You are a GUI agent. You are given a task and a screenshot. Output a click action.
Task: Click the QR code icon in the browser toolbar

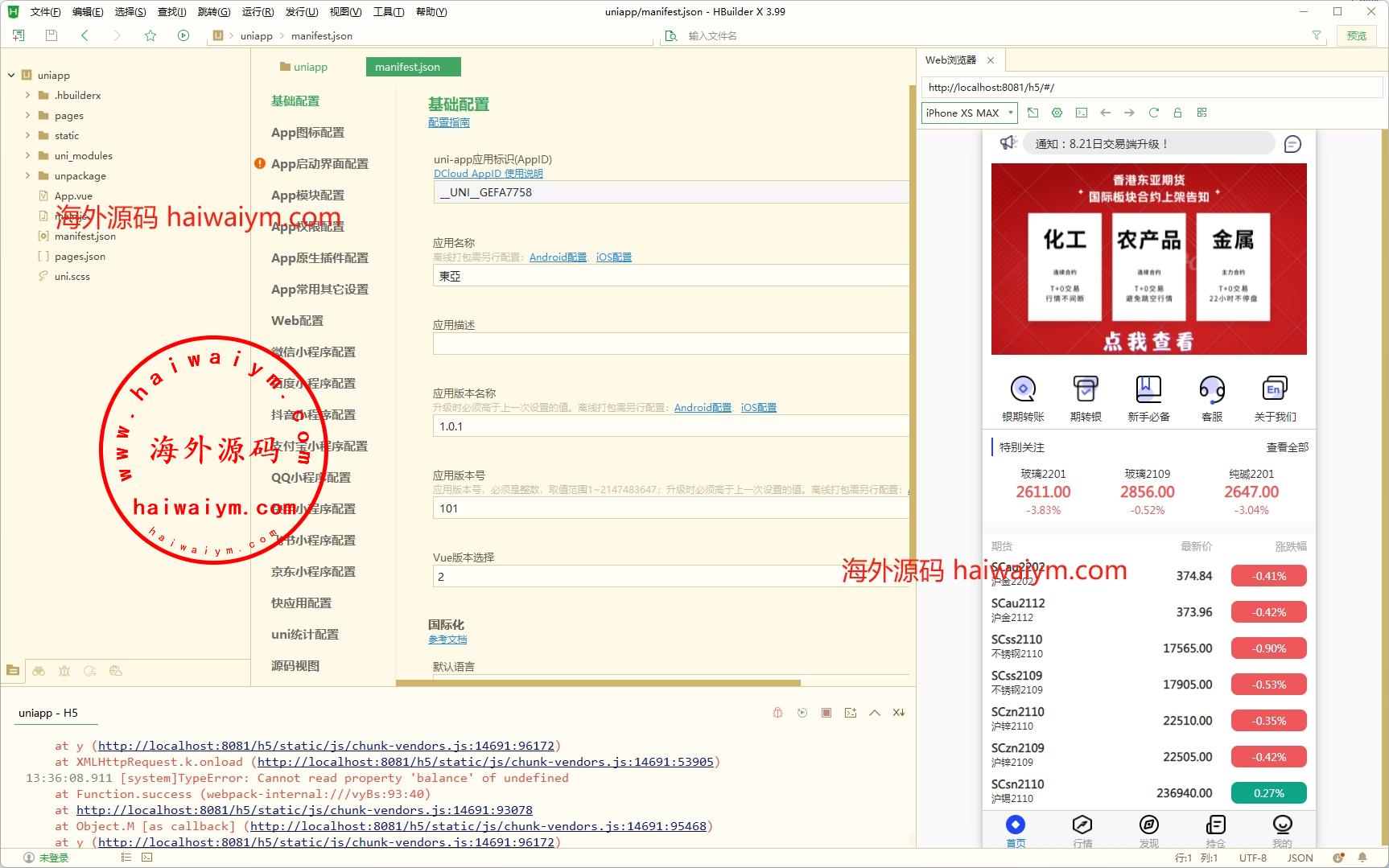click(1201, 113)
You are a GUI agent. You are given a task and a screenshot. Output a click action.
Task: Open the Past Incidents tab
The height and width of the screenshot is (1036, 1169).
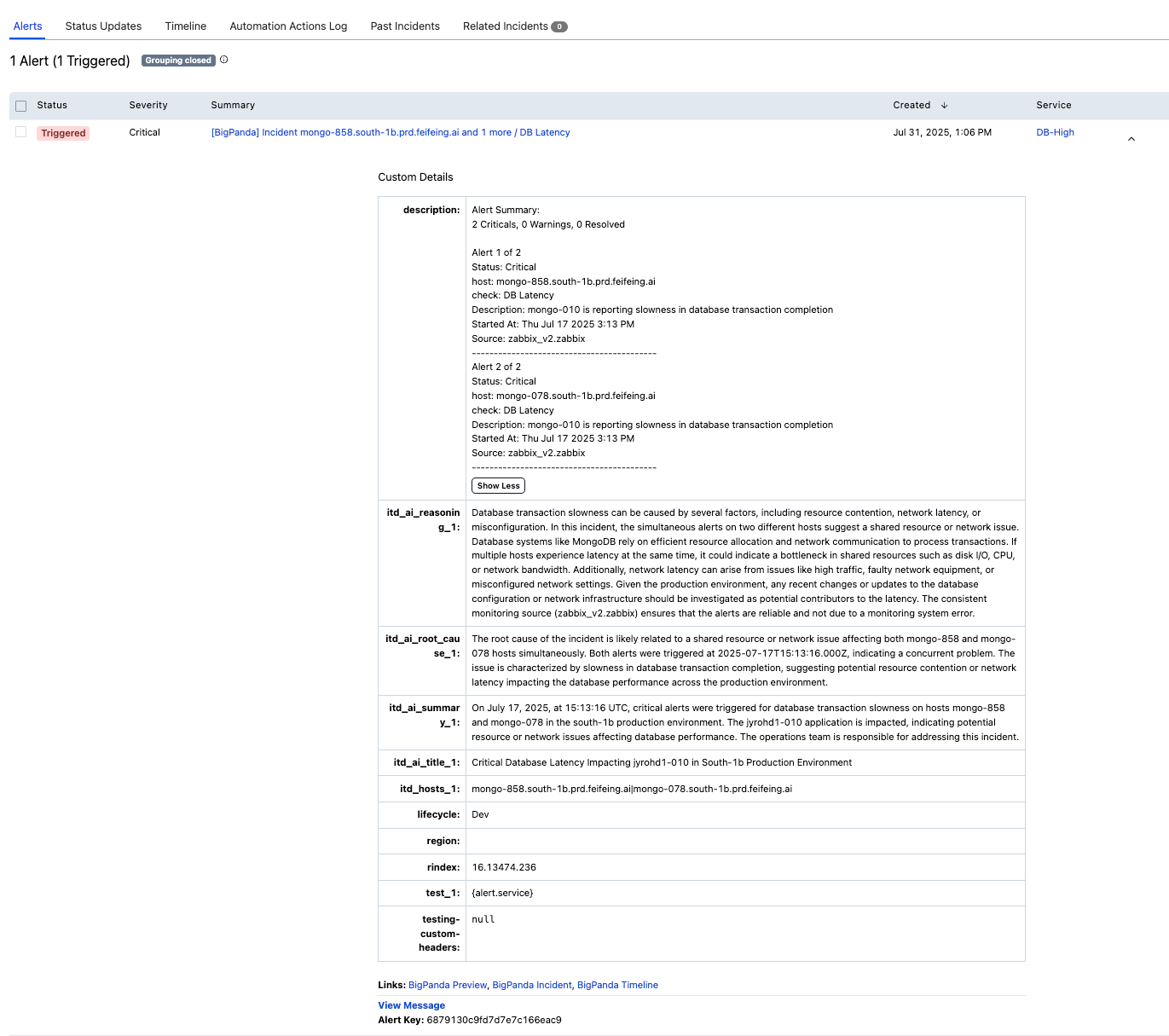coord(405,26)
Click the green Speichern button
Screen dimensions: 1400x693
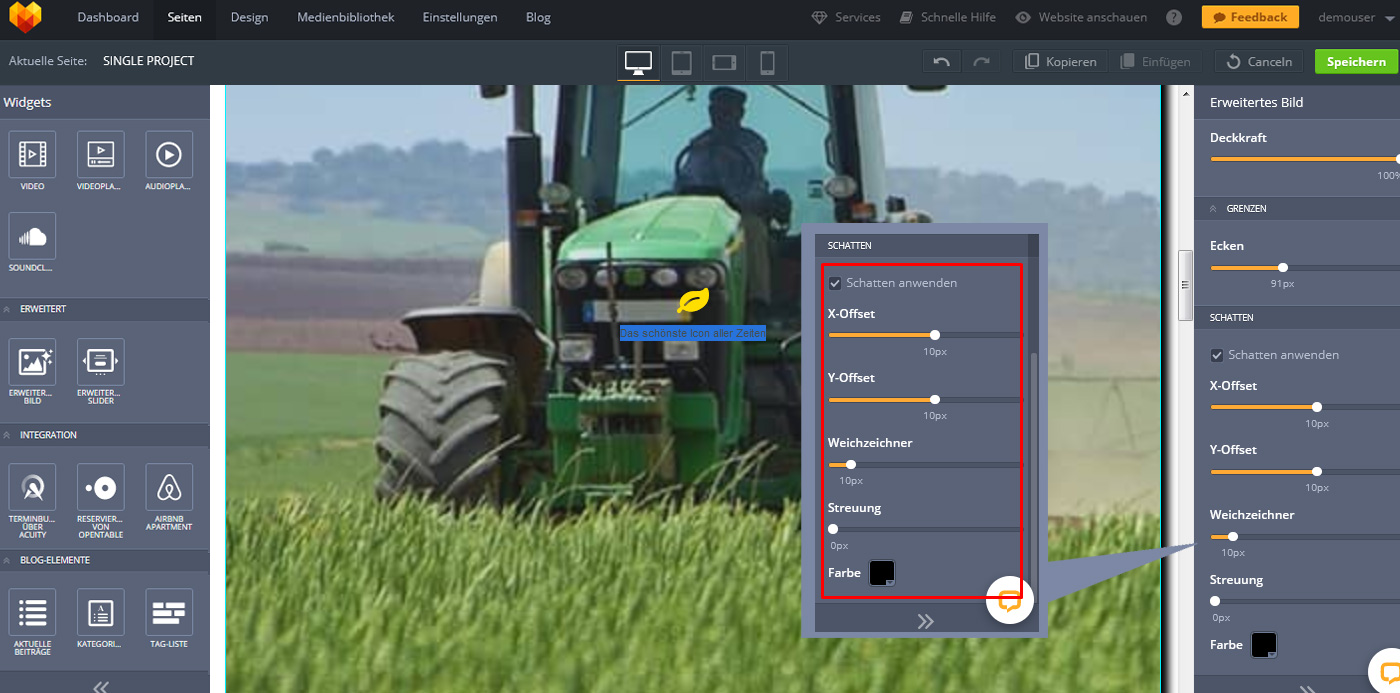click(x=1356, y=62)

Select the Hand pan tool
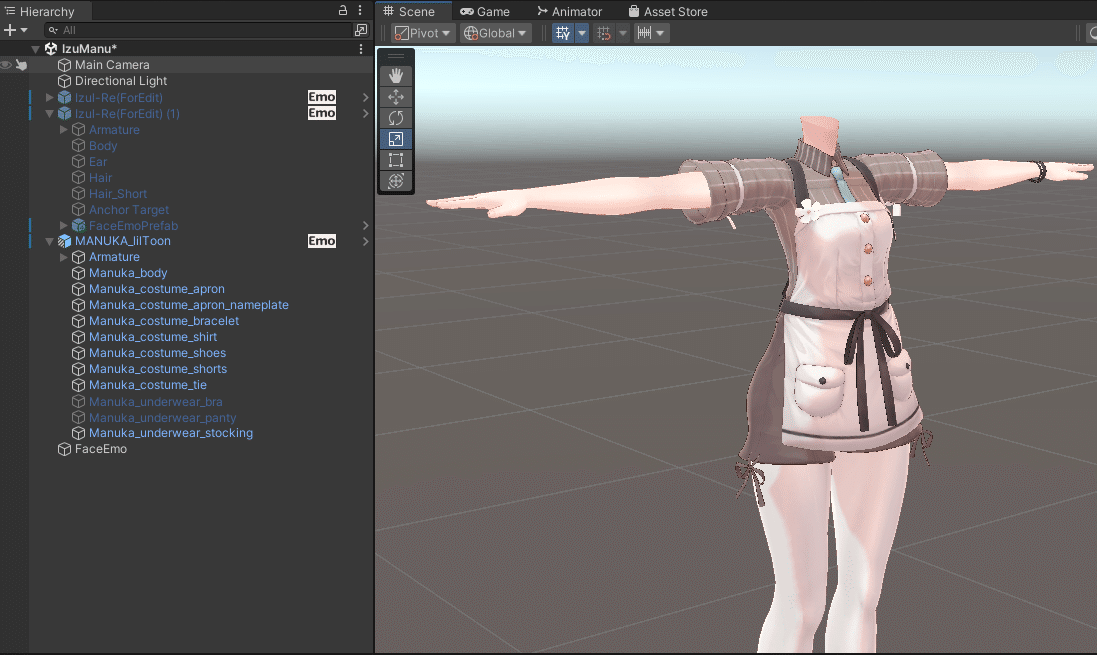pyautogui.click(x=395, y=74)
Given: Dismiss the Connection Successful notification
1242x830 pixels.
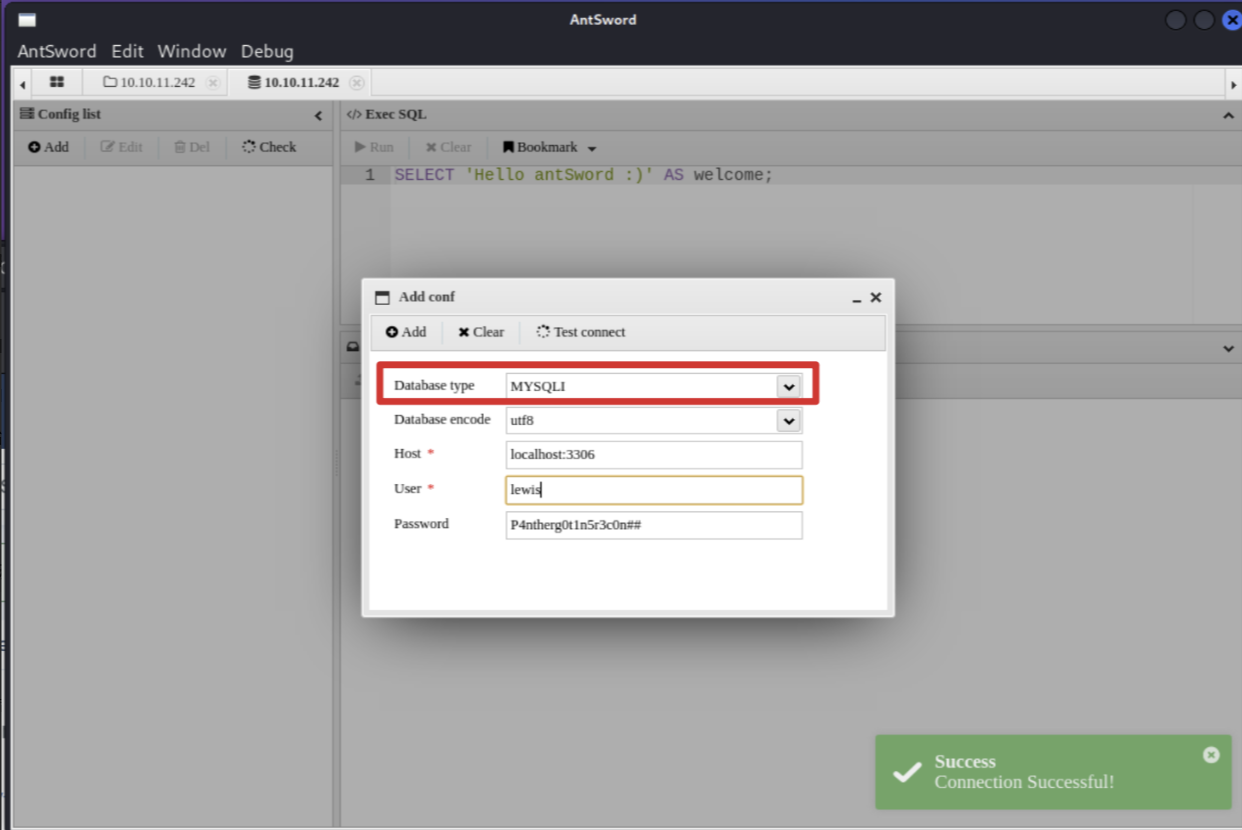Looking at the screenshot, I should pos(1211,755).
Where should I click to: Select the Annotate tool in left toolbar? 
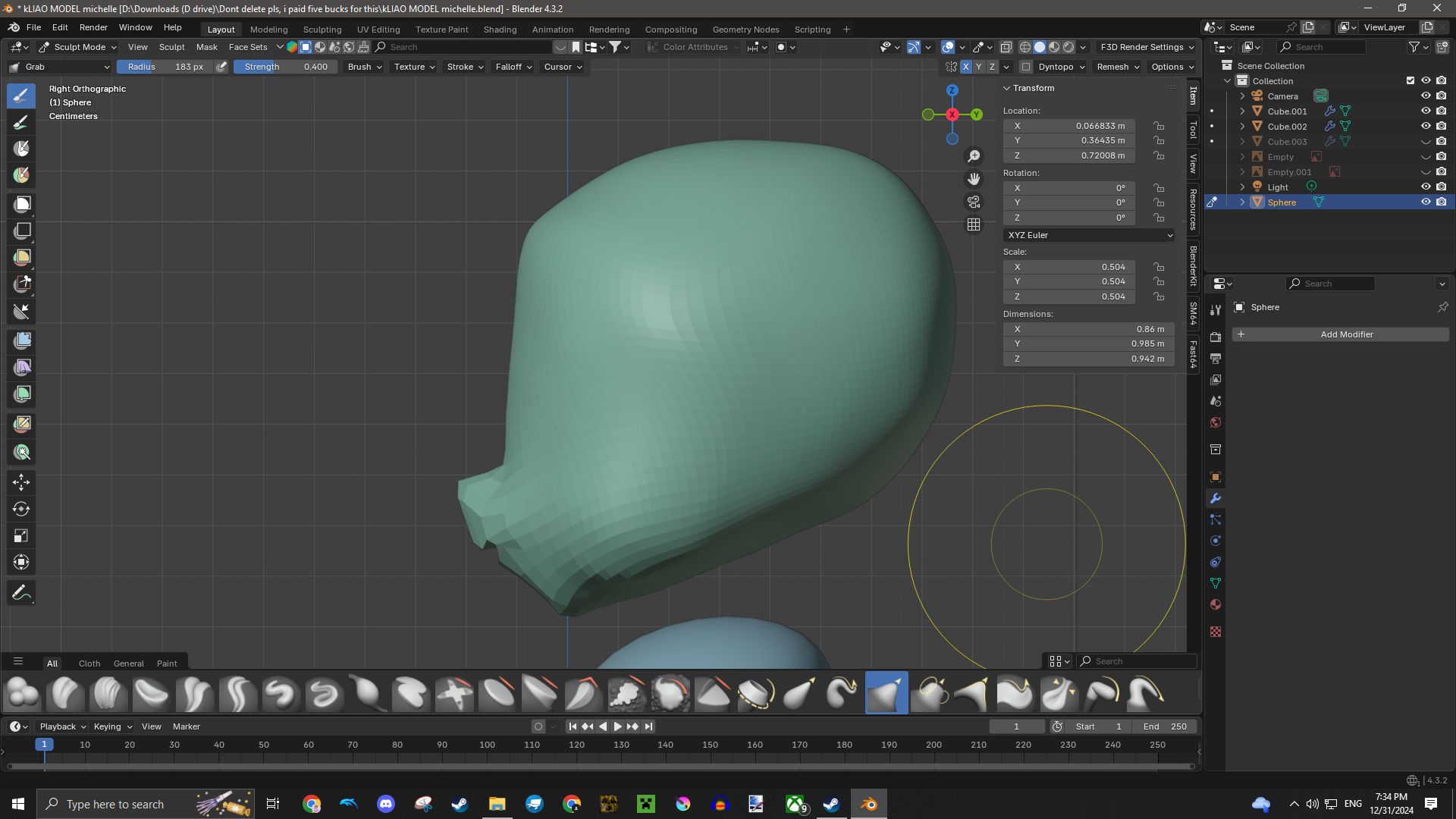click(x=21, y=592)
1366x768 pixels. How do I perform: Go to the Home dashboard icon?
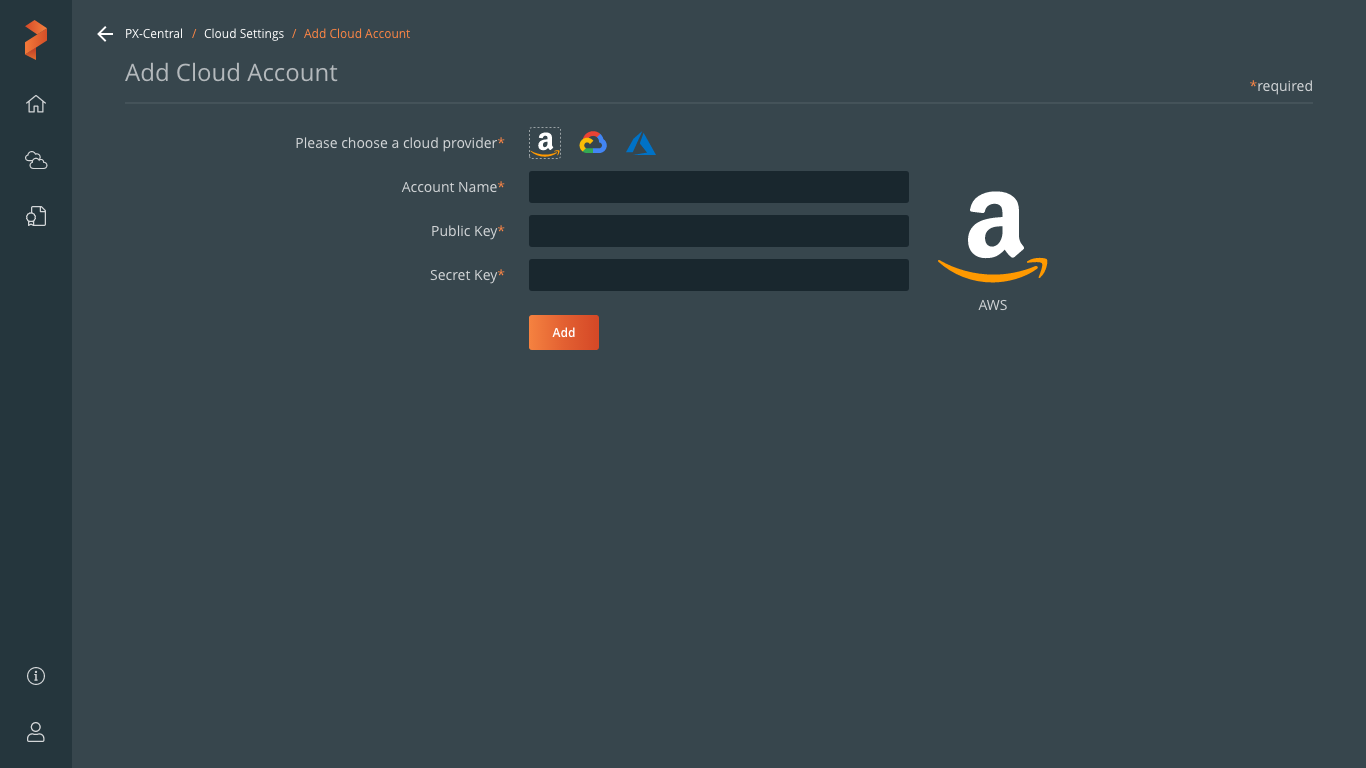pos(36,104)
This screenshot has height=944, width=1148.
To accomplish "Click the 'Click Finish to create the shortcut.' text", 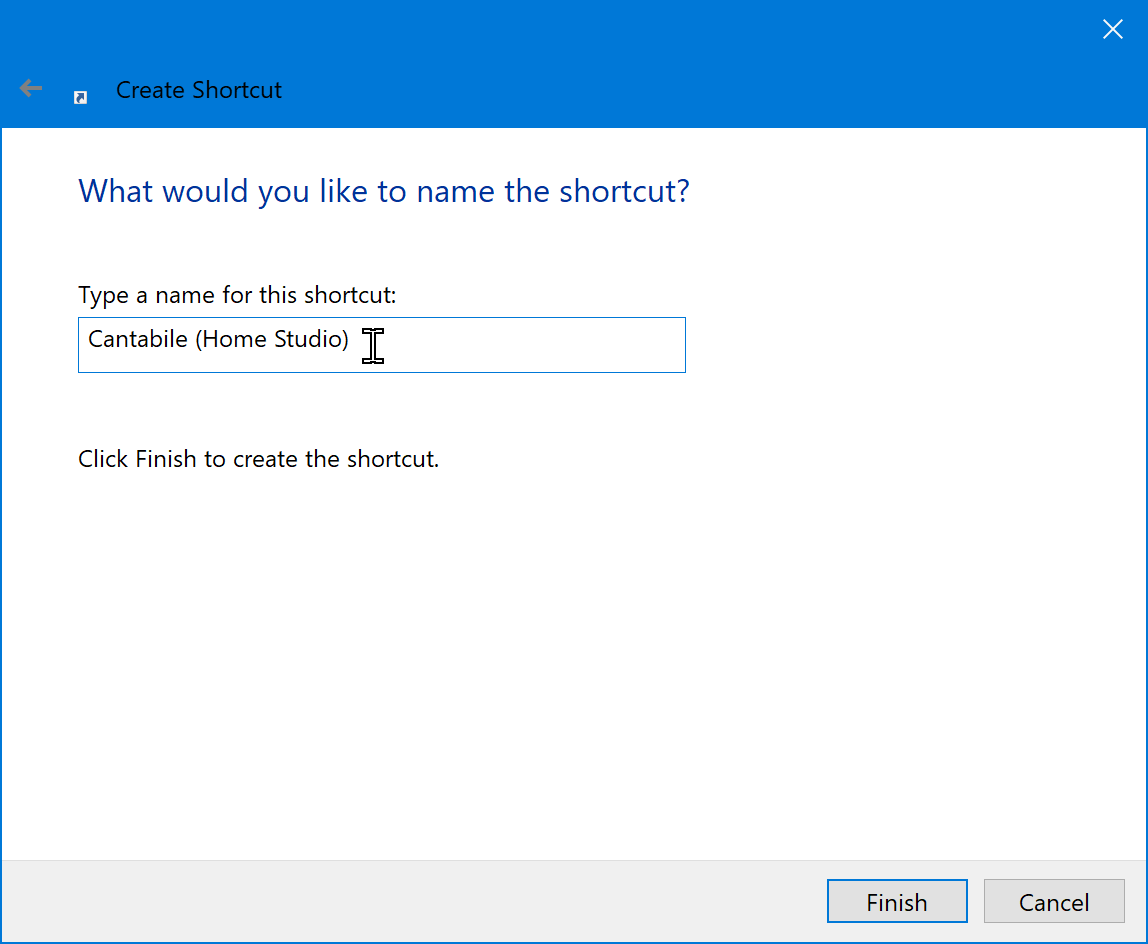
------------------------------
**Problem requirements**. Print the lines from the very first one through the line containing "click(x=21, y=592)", both ends included, leaving out the pictures.

**Task solution**.
You are a GUI agent. You are given a task and a screenshot. Output a click action.
Task: Click the QR code icon in the browser toolbar

click(1201, 113)
You are a GUI agent. You are given a task and a screenshot. Output a click action.
Task: Open the Past Incidents tab
The height and width of the screenshot is (1036, 1169).
coord(405,26)
Click the green Speichern button
Screen dimensions: 1400x693
click(x=1356, y=62)

Select the Hand pan tool
pyautogui.click(x=395, y=74)
Given: Dismiss the Connection Successful notification
1242x830 pixels.
Looking at the screenshot, I should pos(1211,755).
Where should I click to: Select the Annotate tool in left toolbar? 
click(x=21, y=592)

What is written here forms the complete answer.